John Price
    c.ai

    The first time John Price met you, you were standing in the hallway outside your apartment with a ripped grocery bag hanging from one hand.

    An orange rolled straight into the toe of his boot.

    He’d just returned from deployment—exhausted, carrying a duffel over one shoulder with far too many unfinished thoughts in his head—and for a second, he simply stared at the mess scattered across the floor.

    Then at you. You looked horrified.

    “Oh my God, I’m so sorry,” you laughed, immediately crouching to gather everything. “I swear I’m not usually this much of a disaster.”

    A low chuckle escaped him before he could stop it. “Wouldn’t be much of a story if you weren’t.”

    You blinked, then laughed harder.

    Price bent to help without another word, collecting a runaway can before it disappeared down the hallway.

    “Thanks,” you said, offering him a sheepish smile.

    “Anytime.”

    Most people in the building kept their distance after that.

    Price wasn’t exactly approachable. He was older than most of the tenants, broad-shouldered, perpetually tired-looking, and carried himself with the quiet confidence of someone who’d spent most of his life handling situations other people couldn’t. He disappeared for weeks at a time, returned with bruises he never explained, and answered questions about work with vague smiles and a quick change of subject.

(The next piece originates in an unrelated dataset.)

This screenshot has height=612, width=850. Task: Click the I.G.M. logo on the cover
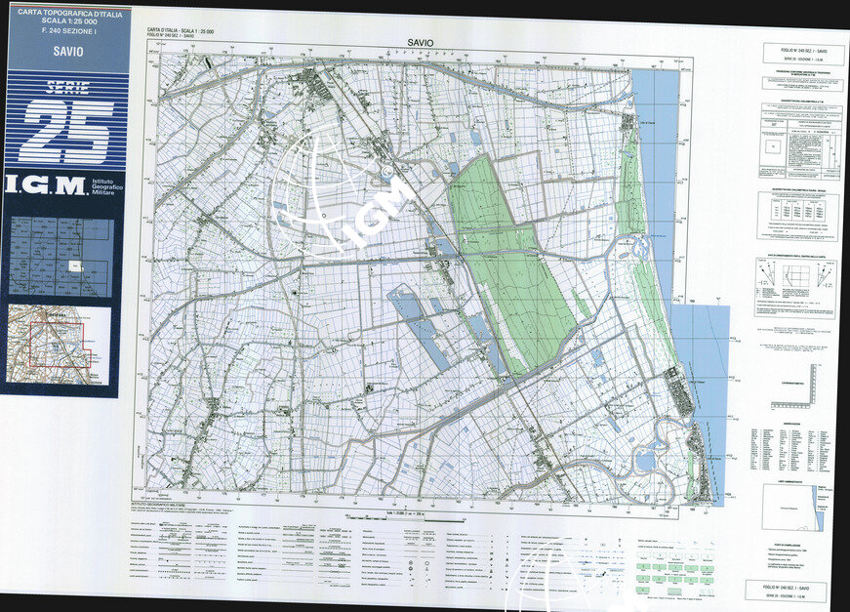(x=44, y=185)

    You kept talking to him anyway. A quick hello in the hallway, asking how his day had been, offering him coffee when you noticed he’d returned home after another long absence.

    You never seemed intimidated by him.

    Eventually, Price started lingering. A few extra minutes of conversation in the hall, the occasional joke, stories that revealed enough to keep a conversation going without revealing anything important.

    One evening, you mentioned your kitchen sink was leaking. The next, there was a knock at your door. Price stood on the other side with a toolbox in his hand.

    “You mentioned the sink.”

    That became the beginning of something neither of you ever put a name to.

    Shared coffees before sunrise. Long conversations neither of you intended to have. Price fixing things around your apartment that barely qualified as problems. You teasing him relentlessly for finding excuses to use that toolbox.

    Somewhere along the way, it stopped feeling like visiting.

    Your apartment became the first place he looked for when he came home.

    He found himself lingering on your couch long after conversations ended, listening to you ramble about your day, watching you move around the kitchen, existing in a kind of peace he’d almost forgotten was possible.

    You never expected anything from him. You simply welcomed him back every time he returned.

    Somewhere along the way, your apartment started feeling more like home than his own.

    Which was exactly why he should’ve known better.

    The night everything fell apart, Price had just returned from a mission overseas—exhausted, bruised, and looking forward to a hot shower and a decent night’s sleep.

    The hallway was quiet when he stepped off the elevator. Then he noticed the warm light glowing beneath your door. Something in his chest softened.

    Home.

    The thought had barely crossed his mind before a scream tore through the hallway. Your scream.

    Price froze for half a second, and then a crash echoed from inside your apartment, followed by a man’s voice.

    Your front door hung partially off its hinges when he reached it. Inside stood two armed soldiers. One had a grip on your arm. The other demanded answers you couldn’t possibly give.

    “Where is he?”

    Price understood immediately. The surveillance. The countless hours he’d spent across the hall. The pattern they’d mistaken for vulnerability. They’d been watching him.

    And now they had you.

    Your eyes found his from across the room, wide with fear.

    Price felt something cold settle in his chest. After decades spent protecting the people under his command, he’d made the one mistake he never should have.

    He’d allowed himself to have something worth coming home to.

    And now he was facing the consequences.